In 2017 I wrote a podcast about credit card debt. This is 3 years ago now, and I gave my clear views about what I thought about credit card debt, in fact I was kind of annoying I think! A little bit like an ex smoker who has just given up, or is in their first year of giving up. Well I was a bit like that with credit cards!
What I’ve found interesting is reading through old blog posts. A few things have changed since 2017 – this was a year after I cut my credit cards up. I had postnatal depression. If you’ve ever had depression, or experienced someone else’s depression, you might realise that their personalities are a bit different, they act in different ways. For me personally, I was less empathetic to other people and I was pretty blunt about the way that I talked about my ideas and my opinions – it was a bit ‘in your face.’ I don’t think I’m like that anymore, I hope not, sometimes I might be if I’ve got PMS, aren’t we all! But I’m not ashamed about what I wrote back then.
Still, this is the thing when you are a content creator you’ve got to put things out there that the internet is going to remember forever, even if you do delete it. Putting your opinions out there, especially in times of change can be a little bit scary. But that is what I’ve committed to as a blogger, putting my messages out there. Sometimes it changes, and that’s fine. The intent is to share my story and my journey so I can help other people through theirs.
What I’m going to do today is read through that post. And most of you who are listening and following me at this point won’t have read that post. It was a very long post, but it will be shorter when I read it don’t worry. I’m going to read that to you and then I’m going to let you know what I think about credit cards now. I’m going to talk about whether my attitude towards them has changed, do I feel any differently about them, do I have any credit cards now, this is the important thing. Then let's reassess.

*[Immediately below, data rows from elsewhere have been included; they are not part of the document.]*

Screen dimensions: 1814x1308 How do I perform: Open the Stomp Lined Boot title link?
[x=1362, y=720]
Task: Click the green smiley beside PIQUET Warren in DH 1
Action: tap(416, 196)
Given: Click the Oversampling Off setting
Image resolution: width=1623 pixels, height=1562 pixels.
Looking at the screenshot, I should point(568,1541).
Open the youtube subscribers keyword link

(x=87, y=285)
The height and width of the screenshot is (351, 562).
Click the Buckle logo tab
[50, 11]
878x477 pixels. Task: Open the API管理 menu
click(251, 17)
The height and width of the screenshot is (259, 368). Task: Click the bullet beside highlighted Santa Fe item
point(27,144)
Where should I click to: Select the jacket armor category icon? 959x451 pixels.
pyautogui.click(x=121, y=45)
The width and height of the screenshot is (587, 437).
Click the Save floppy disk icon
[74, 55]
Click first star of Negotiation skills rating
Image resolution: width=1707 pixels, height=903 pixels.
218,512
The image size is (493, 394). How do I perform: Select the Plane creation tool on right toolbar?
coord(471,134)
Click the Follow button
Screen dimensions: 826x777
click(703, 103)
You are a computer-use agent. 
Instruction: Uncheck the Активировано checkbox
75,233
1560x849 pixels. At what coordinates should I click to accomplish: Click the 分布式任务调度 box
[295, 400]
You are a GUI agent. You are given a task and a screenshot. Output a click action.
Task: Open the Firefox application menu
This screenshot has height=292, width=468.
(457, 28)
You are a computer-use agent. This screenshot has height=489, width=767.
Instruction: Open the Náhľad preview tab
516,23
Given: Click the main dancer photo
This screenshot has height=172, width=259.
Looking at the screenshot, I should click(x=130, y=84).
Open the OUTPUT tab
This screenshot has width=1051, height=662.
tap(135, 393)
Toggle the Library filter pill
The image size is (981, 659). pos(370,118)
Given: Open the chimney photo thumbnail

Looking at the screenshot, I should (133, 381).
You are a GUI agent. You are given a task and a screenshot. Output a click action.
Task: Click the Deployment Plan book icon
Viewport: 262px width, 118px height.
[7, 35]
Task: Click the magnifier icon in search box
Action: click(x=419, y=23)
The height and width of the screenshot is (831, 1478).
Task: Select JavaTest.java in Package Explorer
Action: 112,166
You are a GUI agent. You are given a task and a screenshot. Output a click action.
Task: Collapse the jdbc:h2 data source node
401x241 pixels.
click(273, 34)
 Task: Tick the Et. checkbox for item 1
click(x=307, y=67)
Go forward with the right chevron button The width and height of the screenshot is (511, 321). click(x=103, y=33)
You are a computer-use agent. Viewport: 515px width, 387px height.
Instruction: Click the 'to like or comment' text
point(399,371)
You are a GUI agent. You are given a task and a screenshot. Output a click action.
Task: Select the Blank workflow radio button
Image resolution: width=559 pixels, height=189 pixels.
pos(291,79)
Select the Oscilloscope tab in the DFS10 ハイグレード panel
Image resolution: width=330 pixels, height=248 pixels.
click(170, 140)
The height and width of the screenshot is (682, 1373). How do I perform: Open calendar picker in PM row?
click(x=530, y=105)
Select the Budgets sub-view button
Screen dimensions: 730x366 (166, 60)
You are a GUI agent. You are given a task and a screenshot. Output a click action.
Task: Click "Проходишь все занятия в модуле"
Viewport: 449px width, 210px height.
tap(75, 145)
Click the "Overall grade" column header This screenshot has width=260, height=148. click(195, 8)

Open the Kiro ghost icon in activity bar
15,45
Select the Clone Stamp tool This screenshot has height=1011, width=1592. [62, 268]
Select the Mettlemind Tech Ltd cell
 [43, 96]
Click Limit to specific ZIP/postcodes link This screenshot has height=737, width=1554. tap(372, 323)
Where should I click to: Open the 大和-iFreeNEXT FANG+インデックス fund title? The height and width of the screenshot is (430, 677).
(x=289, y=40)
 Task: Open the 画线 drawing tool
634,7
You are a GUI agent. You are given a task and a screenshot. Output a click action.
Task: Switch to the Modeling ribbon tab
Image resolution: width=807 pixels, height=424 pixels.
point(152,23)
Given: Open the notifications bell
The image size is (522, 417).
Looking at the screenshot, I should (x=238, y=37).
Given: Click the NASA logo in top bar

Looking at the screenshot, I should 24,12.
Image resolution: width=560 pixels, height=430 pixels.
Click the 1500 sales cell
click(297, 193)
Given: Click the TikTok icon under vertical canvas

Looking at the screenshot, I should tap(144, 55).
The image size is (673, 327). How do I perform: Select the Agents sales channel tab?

Alright, so that was the post. It was in October 2017 – that’s almost 3 years ago. And reading back through it now, I definitely sense the biggest difference is that I had less empathy for the different situations that we can get into that mean we end up depending on having credit. Either using credit cards just to live by because we have to or using them as our emergency funds. I think that lack of empathy was more about scorn for my own situation, and kind of telling myself off like ‘how could you get into that situation?’ ‘Oh, you’re so silly.’ And that’s really come across in my writing. It’s come across in my attitude towards others with credit card debt.
But I have learned to have a lot more compassion with myself, and therefore my audience as well. I really do feel a lot more empathetic and partly I think that’s because I’m not depressed anymore. I can think a little bit more outside of myself, and feel a bit more empathy for others. I feel that post was a bit ‘scorny’ and a bit ‘telly offy!’ A lot of really good points in there however that are still really valid.
Do I still think that credit cards are a bad idea?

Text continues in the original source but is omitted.